= Task objective =
Convert the stretch of the listing from the line containing "I will 167,192." through the line containing "pos(234,111)" into a JSON list of strings, one string per line, leaving out blank lines.

= Given records =
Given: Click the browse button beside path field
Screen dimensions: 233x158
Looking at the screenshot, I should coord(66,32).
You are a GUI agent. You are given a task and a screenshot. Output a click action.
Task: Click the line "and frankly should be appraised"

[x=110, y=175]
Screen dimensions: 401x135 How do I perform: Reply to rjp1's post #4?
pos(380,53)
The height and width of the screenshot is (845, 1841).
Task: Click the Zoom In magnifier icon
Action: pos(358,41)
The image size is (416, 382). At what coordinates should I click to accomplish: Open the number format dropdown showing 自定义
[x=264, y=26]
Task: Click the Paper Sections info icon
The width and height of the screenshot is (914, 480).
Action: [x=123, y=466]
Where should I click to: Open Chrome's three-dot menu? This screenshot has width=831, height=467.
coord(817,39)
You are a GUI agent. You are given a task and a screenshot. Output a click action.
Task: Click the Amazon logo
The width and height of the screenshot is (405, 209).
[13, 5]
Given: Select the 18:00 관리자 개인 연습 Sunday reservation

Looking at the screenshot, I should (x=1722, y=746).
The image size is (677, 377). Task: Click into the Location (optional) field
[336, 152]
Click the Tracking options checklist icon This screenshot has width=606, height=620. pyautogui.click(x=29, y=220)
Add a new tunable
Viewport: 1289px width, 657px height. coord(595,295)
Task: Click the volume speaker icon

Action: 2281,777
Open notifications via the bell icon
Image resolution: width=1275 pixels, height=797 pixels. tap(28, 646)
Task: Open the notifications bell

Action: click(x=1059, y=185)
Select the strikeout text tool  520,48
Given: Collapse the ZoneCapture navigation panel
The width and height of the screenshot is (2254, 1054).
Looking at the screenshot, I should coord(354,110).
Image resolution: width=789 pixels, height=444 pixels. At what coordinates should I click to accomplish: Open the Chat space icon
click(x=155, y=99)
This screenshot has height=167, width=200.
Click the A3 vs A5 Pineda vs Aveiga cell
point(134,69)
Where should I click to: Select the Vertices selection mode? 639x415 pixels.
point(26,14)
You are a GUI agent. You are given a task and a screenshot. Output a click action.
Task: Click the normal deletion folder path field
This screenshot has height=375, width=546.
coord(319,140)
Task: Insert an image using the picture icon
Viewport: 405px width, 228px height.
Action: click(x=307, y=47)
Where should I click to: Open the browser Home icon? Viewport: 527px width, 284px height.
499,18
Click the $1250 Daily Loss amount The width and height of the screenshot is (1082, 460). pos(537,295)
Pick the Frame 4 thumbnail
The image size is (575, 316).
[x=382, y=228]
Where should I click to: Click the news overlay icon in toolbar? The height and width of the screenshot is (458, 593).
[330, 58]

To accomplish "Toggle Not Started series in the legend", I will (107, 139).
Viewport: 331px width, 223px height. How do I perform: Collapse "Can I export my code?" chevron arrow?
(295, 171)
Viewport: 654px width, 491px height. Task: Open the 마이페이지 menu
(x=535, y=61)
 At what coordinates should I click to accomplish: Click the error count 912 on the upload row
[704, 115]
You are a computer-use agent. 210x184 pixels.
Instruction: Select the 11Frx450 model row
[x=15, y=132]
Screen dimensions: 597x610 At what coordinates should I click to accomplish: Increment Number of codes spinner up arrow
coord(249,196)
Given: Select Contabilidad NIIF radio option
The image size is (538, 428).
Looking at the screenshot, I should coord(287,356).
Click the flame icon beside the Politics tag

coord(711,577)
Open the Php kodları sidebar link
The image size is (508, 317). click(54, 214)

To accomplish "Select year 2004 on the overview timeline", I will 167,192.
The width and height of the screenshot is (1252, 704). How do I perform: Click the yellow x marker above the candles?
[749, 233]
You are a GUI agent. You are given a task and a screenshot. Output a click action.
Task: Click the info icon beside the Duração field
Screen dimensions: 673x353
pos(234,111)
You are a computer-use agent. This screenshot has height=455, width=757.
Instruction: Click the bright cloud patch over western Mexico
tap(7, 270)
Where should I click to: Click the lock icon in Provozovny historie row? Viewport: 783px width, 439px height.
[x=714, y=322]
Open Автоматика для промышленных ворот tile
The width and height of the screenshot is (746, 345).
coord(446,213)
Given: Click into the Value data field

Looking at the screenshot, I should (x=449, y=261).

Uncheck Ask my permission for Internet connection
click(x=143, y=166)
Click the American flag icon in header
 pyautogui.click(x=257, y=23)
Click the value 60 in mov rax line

= Solution to the exercise =
[
  "To accomplish \"Select year 2004 on the overview timeline\", I will 167,192.",
  "The width and height of the screenshot is (1252, 704). How do I perform: Click the yellow x marker above the candles?",
  "[749, 233]",
  "You are a GUI agent. You are given a task and a screenshot. Output a click action.",
  "Task: Click the info icon beside the Duração field",
  "Screen dimensions: 673x353",
  "pos(234,111)"
]